§ **BRIEF**
Of the records that follow, copy only the lines from the line containing "universum (415, 1560)" to the line containing "Brickhouse Cigars (48, 341)", both included, exactly as written.

[Saved entries]
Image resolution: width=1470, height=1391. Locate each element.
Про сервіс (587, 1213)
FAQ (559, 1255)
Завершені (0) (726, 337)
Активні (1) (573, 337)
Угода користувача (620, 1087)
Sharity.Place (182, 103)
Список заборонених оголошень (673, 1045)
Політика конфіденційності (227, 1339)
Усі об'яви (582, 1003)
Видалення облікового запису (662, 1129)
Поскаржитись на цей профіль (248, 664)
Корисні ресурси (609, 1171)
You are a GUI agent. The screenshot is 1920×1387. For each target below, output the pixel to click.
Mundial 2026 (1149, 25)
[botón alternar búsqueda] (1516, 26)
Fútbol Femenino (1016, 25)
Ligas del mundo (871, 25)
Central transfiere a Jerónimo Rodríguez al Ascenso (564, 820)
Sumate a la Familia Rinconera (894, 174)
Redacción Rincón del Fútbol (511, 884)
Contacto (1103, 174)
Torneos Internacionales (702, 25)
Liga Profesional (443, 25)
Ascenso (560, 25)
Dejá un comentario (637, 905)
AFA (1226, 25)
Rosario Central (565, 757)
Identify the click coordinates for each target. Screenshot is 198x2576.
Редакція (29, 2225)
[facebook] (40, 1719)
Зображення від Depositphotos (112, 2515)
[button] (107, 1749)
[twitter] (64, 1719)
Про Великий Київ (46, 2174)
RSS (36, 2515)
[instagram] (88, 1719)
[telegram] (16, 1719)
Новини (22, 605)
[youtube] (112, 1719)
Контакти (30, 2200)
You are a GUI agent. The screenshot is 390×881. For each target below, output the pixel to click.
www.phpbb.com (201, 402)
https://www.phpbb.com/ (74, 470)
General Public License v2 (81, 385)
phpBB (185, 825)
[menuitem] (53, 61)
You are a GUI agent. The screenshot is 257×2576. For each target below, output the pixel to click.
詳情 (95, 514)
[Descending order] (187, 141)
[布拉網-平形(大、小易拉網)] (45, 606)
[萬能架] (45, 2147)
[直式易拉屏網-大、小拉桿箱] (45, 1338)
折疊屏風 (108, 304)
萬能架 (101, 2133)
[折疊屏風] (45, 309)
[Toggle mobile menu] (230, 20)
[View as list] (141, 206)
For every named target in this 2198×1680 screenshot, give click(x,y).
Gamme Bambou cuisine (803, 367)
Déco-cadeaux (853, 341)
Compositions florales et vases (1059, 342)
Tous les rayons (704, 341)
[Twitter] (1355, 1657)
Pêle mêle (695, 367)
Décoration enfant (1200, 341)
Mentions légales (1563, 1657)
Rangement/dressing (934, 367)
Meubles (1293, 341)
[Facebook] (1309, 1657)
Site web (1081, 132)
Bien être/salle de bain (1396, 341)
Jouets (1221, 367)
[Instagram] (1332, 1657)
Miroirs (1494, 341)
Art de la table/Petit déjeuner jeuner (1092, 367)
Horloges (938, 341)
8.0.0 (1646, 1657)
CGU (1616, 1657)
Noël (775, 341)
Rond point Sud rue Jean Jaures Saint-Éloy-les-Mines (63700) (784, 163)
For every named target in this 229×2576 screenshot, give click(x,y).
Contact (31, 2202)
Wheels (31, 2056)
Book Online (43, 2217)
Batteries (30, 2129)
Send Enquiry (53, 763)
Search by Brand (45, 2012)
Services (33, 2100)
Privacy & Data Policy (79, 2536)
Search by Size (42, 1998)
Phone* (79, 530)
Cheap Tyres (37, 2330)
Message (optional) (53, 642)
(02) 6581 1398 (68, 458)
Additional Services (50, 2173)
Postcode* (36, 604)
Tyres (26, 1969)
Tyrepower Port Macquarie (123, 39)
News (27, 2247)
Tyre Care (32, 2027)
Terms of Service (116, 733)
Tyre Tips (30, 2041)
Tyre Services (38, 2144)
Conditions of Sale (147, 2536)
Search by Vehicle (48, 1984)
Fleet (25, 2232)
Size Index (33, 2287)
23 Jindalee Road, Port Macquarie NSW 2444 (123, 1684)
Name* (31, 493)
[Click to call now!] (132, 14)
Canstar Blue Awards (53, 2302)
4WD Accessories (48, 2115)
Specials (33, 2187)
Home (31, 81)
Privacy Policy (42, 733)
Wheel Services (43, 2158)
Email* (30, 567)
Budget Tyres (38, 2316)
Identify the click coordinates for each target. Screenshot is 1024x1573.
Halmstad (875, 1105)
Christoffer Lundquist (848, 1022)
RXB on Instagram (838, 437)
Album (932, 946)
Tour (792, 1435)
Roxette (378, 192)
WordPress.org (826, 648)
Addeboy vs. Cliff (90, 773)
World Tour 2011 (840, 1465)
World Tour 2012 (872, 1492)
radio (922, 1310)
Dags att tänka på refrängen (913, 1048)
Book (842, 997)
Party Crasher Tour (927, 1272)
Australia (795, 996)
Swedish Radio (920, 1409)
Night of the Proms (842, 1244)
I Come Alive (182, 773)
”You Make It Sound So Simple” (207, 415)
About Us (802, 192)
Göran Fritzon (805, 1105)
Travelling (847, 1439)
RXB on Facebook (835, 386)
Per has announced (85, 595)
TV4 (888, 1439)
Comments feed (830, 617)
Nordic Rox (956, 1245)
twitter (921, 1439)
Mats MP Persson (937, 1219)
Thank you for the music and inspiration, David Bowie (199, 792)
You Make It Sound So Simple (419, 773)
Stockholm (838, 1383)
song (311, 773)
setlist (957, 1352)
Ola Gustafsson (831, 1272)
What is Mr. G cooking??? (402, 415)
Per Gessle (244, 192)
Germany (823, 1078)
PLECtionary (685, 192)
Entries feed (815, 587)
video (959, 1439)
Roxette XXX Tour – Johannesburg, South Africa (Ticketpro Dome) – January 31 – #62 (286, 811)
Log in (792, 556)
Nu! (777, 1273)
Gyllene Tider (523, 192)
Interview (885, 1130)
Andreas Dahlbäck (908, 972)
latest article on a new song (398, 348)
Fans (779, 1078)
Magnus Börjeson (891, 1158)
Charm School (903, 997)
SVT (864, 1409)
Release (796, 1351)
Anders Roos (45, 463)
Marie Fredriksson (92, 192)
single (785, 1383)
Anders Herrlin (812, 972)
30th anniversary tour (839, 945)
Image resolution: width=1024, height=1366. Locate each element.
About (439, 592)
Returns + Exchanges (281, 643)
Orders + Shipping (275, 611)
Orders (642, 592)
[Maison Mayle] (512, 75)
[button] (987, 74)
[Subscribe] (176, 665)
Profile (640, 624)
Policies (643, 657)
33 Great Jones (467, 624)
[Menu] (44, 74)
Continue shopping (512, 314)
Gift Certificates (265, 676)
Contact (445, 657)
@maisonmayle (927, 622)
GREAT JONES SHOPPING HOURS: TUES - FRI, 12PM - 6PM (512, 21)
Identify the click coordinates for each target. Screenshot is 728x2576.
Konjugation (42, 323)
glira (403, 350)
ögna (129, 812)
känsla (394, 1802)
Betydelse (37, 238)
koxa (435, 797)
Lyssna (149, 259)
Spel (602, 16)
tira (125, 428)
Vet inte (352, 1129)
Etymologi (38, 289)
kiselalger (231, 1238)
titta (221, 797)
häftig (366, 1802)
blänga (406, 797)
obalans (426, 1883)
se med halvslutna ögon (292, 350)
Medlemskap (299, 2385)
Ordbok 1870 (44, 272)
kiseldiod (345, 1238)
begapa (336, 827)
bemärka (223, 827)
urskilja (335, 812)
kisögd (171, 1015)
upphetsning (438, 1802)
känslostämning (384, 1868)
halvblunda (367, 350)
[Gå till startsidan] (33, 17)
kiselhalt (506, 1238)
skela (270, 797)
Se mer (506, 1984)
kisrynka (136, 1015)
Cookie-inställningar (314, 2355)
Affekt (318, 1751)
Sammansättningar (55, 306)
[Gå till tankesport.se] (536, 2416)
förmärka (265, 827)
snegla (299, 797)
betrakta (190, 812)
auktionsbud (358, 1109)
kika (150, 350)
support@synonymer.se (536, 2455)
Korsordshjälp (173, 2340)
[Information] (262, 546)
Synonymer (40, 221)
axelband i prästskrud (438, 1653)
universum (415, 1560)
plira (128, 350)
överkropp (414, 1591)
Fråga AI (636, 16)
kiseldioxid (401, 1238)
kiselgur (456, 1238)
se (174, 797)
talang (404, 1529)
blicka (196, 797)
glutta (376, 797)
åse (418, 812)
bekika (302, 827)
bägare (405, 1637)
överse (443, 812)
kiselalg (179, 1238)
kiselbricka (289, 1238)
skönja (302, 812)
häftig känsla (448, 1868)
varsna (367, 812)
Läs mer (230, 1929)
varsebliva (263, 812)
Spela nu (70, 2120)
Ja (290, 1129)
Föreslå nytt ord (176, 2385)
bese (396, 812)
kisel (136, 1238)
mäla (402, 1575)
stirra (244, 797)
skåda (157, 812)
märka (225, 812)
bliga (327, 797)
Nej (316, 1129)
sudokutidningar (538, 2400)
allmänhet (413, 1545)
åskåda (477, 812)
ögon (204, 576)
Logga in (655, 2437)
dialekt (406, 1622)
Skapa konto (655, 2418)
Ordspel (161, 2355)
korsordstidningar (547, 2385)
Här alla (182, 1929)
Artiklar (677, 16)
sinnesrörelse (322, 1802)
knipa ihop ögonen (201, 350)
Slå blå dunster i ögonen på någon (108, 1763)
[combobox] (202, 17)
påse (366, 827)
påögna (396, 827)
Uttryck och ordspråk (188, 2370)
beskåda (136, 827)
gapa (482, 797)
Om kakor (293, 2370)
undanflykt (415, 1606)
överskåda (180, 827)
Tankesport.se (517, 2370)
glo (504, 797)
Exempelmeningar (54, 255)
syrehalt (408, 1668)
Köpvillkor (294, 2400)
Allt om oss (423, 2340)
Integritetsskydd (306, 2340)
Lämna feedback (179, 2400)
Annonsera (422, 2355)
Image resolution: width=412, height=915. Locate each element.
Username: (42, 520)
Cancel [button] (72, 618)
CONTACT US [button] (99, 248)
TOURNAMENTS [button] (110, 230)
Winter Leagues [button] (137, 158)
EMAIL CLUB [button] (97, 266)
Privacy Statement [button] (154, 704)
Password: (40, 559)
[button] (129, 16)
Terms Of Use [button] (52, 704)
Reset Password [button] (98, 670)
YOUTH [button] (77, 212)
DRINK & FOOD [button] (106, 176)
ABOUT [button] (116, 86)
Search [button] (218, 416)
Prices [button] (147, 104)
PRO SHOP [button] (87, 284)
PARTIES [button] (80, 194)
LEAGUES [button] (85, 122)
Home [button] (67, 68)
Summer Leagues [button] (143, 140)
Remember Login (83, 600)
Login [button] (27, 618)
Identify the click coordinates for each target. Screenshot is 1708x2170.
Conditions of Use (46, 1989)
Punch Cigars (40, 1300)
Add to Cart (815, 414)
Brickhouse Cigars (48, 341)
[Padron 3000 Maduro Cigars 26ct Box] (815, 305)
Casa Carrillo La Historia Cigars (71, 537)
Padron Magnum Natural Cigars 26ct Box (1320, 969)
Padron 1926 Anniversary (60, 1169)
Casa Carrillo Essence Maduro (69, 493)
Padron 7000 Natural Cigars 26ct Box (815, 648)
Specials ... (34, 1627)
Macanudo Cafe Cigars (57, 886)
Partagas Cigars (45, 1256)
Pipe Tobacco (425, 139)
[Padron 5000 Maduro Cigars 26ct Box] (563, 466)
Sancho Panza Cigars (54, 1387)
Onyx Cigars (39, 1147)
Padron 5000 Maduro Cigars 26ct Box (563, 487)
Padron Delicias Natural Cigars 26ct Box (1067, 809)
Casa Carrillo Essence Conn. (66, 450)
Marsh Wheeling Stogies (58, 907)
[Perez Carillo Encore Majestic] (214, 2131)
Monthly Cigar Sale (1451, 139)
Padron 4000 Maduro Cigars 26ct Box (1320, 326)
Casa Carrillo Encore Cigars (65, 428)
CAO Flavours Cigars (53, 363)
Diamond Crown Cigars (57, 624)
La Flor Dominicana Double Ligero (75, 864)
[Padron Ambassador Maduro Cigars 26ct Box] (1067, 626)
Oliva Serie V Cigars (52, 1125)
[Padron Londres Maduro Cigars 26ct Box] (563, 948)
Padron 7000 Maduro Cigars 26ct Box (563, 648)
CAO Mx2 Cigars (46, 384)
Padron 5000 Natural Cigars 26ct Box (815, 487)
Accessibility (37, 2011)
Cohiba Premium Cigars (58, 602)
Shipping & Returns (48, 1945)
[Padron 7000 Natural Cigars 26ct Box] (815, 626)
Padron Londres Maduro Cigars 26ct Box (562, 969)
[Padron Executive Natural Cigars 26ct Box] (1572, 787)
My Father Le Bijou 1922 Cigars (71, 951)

§ **EXERCISE SOLUTION**
universum (415, 1560)
plira (128, 350)
överkropp (414, 1591)
Fråga AI (636, 16)
kiseldioxid (401, 1238)
kiselgur (456, 1238)
se (174, 797)
talang (404, 1529)
blicka (196, 797)
glutta (376, 797)
åse (418, 812)
bekika (302, 827)
bägare (405, 1637)
överse (443, 812)
kiselalg (179, 1238)
kiselbricka (289, 1238)
skönja (302, 812)
häftig känsla (448, 1868)
varsna (367, 812)
Läs mer (230, 1929)
varsebliva (263, 812)
Spela nu (70, 2120)
Ja (290, 1129)
Föreslå nytt ord (176, 2385)
bese (396, 812)
kisel (136, 1238)
mäla (402, 1575)
stirra (244, 797)
skåda (157, 812)
märka (225, 812)
bliga (327, 797)
Nej (316, 1129)
sudokutidningar (538, 2400)
allmänhet (413, 1545)
åskåda (477, 812)
ögon (204, 576)
Logga in (655, 2437)
dialekt (406, 1622)
Skapa konto (655, 2418)
Ordspel (161, 2355)
korsordstidningar (547, 2385)
Här alla (182, 1929)
Artiklar (677, 16)
sinnesrörelse (322, 1802)
knipa ihop ögonen (201, 350)
Slå blå dunster i ögonen på någon (108, 1763)
[combobox] (202, 17)
påse (366, 827)
påögna (396, 827)
Uttryck och ordspråk (188, 2370)
beskåda (136, 827)
gapa (482, 797)
Om kakor (293, 2370)
undanflykt (415, 1606)
överskåda (180, 827)
Tankesport.se (517, 2370)
glo (504, 797)
Exempelmeningar (54, 255)
syrehalt (408, 1668)
Köpvillkor (294, 2400)
Allt om oss (423, 2340)
Integritetsskydd (306, 2340)
Lämna feedback (179, 2400)
Annonsera (422, 2355)
Image resolution: width=412, height=915. Locate each element.
Username: (42, 520)
Cancel [button] (72, 618)
CONTACT US [button] (99, 248)
TOURNAMENTS [button] (110, 230)
Winter Leagues [button] (137, 158)
EMAIL CLUB [button] (97, 266)
Privacy Statement [button] (154, 704)
Password: (40, 559)
[button] (129, 16)
Terms Of Use [button] (52, 704)
Reset Password [button] (98, 670)
YOUTH [button] (77, 212)
DRINK & FOOD [button] (106, 176)
ABOUT [button] (116, 86)
Search [button] (218, 416)
Prices [button] (147, 104)
PRO SHOP [button] (87, 284)
PARTIES [button] (80, 194)
LEAGUES [button] (85, 122)
Home [button] (67, 68)
Summer Leagues [button] (143, 140)
Remember Login (83, 600)
Login [button] (27, 618)
Identify the click coordinates for each target. Screenshot is 1708x2170.
Conditions of Use (46, 1989)
Punch Cigars (40, 1300)
Add to Cart (815, 414)
Brickhouse Cigars (48, 341)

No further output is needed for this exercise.